Exercise:
Return each line of the data that follows exactly as it reads.

Extracted material section start

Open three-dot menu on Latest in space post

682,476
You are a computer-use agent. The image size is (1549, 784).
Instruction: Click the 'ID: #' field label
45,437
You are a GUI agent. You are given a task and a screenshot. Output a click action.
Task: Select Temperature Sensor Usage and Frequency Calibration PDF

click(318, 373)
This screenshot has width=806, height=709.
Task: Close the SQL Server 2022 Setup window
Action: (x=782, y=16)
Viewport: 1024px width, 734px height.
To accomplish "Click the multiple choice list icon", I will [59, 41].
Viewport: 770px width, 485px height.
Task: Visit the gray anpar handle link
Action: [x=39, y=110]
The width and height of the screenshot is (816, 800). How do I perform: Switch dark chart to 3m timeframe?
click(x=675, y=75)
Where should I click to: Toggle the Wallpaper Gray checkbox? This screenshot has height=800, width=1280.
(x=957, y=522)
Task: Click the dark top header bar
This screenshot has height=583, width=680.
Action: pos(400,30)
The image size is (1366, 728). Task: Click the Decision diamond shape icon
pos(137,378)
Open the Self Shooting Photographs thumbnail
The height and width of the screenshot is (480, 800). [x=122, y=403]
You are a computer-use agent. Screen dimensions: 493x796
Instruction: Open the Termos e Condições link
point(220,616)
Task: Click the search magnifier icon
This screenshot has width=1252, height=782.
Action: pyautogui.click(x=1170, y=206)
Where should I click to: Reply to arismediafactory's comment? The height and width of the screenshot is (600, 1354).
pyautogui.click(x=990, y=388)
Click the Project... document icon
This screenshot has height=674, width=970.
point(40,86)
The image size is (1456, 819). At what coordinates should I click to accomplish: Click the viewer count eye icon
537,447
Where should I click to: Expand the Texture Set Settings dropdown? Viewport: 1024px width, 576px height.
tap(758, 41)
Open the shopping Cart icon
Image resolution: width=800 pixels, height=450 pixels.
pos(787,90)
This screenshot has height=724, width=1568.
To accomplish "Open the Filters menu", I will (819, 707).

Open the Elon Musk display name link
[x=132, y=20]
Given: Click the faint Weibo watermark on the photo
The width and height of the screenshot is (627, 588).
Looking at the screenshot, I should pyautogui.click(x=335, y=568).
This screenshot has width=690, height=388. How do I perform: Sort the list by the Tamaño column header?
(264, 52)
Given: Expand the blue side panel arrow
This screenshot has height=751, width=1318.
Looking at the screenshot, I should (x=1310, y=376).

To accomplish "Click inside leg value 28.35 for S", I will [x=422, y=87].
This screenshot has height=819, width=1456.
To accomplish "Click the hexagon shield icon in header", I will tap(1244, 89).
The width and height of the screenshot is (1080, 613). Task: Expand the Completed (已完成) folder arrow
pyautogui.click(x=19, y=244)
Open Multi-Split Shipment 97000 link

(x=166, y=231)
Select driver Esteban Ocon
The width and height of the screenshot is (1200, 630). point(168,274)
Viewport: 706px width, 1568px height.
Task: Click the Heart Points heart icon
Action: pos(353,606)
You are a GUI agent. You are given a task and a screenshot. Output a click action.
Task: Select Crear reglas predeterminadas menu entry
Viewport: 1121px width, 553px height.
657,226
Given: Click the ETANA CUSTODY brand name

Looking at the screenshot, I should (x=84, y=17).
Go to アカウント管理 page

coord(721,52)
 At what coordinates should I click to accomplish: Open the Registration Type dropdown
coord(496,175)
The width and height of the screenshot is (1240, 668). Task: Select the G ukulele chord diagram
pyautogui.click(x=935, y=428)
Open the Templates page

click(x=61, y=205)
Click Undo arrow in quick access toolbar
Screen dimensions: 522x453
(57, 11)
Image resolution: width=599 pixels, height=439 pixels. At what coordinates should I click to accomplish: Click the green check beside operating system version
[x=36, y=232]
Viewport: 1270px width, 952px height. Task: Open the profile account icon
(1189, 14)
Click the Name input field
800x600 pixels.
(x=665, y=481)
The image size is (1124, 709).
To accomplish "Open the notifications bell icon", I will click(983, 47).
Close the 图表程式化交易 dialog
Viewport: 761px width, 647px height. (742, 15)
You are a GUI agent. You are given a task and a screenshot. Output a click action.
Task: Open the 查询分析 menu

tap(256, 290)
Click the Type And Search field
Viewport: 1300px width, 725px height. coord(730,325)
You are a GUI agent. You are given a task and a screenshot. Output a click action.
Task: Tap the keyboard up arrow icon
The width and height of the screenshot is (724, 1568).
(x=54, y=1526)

Extracted material section end

Task solution:
Open three-dot menu on Latest in space post

682,476
You are a computer-use agent. The image size is (1549, 784).
Instruction: Click the 'ID: #' field label
45,437
You are a GUI agent. You are given a task and a screenshot. Output a click action.
Task: Select Temperature Sensor Usage and Frequency Calibration PDF

click(318, 373)
This screenshot has width=806, height=709.
Task: Close the SQL Server 2022 Setup window
Action: (x=782, y=16)
Viewport: 1024px width, 734px height.
To accomplish "Click the multiple choice list icon", I will [59, 41].
Viewport: 770px width, 485px height.
Task: Visit the gray anpar handle link
Action: [x=39, y=110]
The width and height of the screenshot is (816, 800). How do I perform: Switch dark chart to 3m timeframe?
click(x=675, y=75)
Where should I click to: Toggle the Wallpaper Gray checkbox? This screenshot has height=800, width=1280.
(x=957, y=522)
Task: Click the dark top header bar
This screenshot has height=583, width=680.
Action: pos(400,30)
The image size is (1366, 728). Task: Click the Decision diamond shape icon
pos(137,378)
Open the Self Shooting Photographs thumbnail
The height and width of the screenshot is (480, 800). [x=122, y=403]
You are a computer-use agent. Screen dimensions: 493x796
Instruction: Open the Termos e Condições link
point(220,616)
Task: Click the search magnifier icon
This screenshot has width=1252, height=782.
Action: pyautogui.click(x=1170, y=206)
Where should I click to: Reply to arismediafactory's comment? The height and width of the screenshot is (600, 1354).
pyautogui.click(x=990, y=388)
Click the Project... document icon
This screenshot has height=674, width=970.
point(40,86)
The image size is (1456, 819). At what coordinates should I click to accomplish: Click the viewer count eye icon
537,447
Where should I click to: Expand the Texture Set Settings dropdown? Viewport: 1024px width, 576px height.
tap(758, 41)
Open the shopping Cart icon
Image resolution: width=800 pixels, height=450 pixels.
pos(787,90)
This screenshot has height=724, width=1568.
To accomplish "Open the Filters menu", I will (819, 707).

Open the Elon Musk display name link
[x=132, y=20]
Given: Click the faint Weibo watermark on the photo
The width and height of the screenshot is (627, 588).
Looking at the screenshot, I should pyautogui.click(x=335, y=568).
This screenshot has width=690, height=388. How do I perform: Sort the list by the Tamaño column header?
(264, 52)
Given: Expand the blue side panel arrow
This screenshot has height=751, width=1318.
Looking at the screenshot, I should (x=1310, y=376).

To accomplish "Click inside leg value 28.35 for S", I will [x=422, y=87].
This screenshot has height=819, width=1456.
To accomplish "Click the hexagon shield icon in header", I will tap(1244, 89).
The width and height of the screenshot is (1080, 613). Task: Expand the Completed (已完成) folder arrow
pyautogui.click(x=19, y=244)
Open Multi-Split Shipment 97000 link

(x=166, y=231)
Select driver Esteban Ocon
The width and height of the screenshot is (1200, 630). point(168,274)
Viewport: 706px width, 1568px height.
Task: Click the Heart Points heart icon
Action: pos(353,606)
You are a GUI agent. You are given a task and a screenshot. Output a click action.
Task: Select Crear reglas predeterminadas menu entry
Viewport: 1121px width, 553px height.
657,226
Given: Click the ETANA CUSTODY brand name

Looking at the screenshot, I should (x=84, y=17).
Go to アカウント管理 page

coord(721,52)
 At what coordinates should I click to accomplish: Open the Registration Type dropdown
coord(496,175)
The width and height of the screenshot is (1240, 668). Task: Select the G ukulele chord diagram
pyautogui.click(x=935, y=428)
Open the Templates page

click(x=61, y=205)
Click Undo arrow in quick access toolbar
Screen dimensions: 522x453
(57, 11)
Image resolution: width=599 pixels, height=439 pixels. At what coordinates should I click to accomplish: Click the green check beside operating system version
[x=36, y=232]
Viewport: 1270px width, 952px height. Task: Open the profile account icon
(1189, 14)
Click the Name input field
800x600 pixels.
(x=665, y=481)
The image size is (1124, 709).
To accomplish "Open the notifications bell icon", I will click(983, 47).
Close the 图表程式化交易 dialog
Viewport: 761px width, 647px height. (742, 15)
You are a GUI agent. You are given a task and a screenshot. Output a click action.
Task: Open the 查询分析 menu

tap(256, 290)
Click the Type And Search field
Viewport: 1300px width, 725px height. coord(730,325)
You are a GUI agent. You are given a task and a screenshot. Output a click action.
Task: Tap the keyboard up arrow icon
The width and height of the screenshot is (724, 1568).
(x=54, y=1526)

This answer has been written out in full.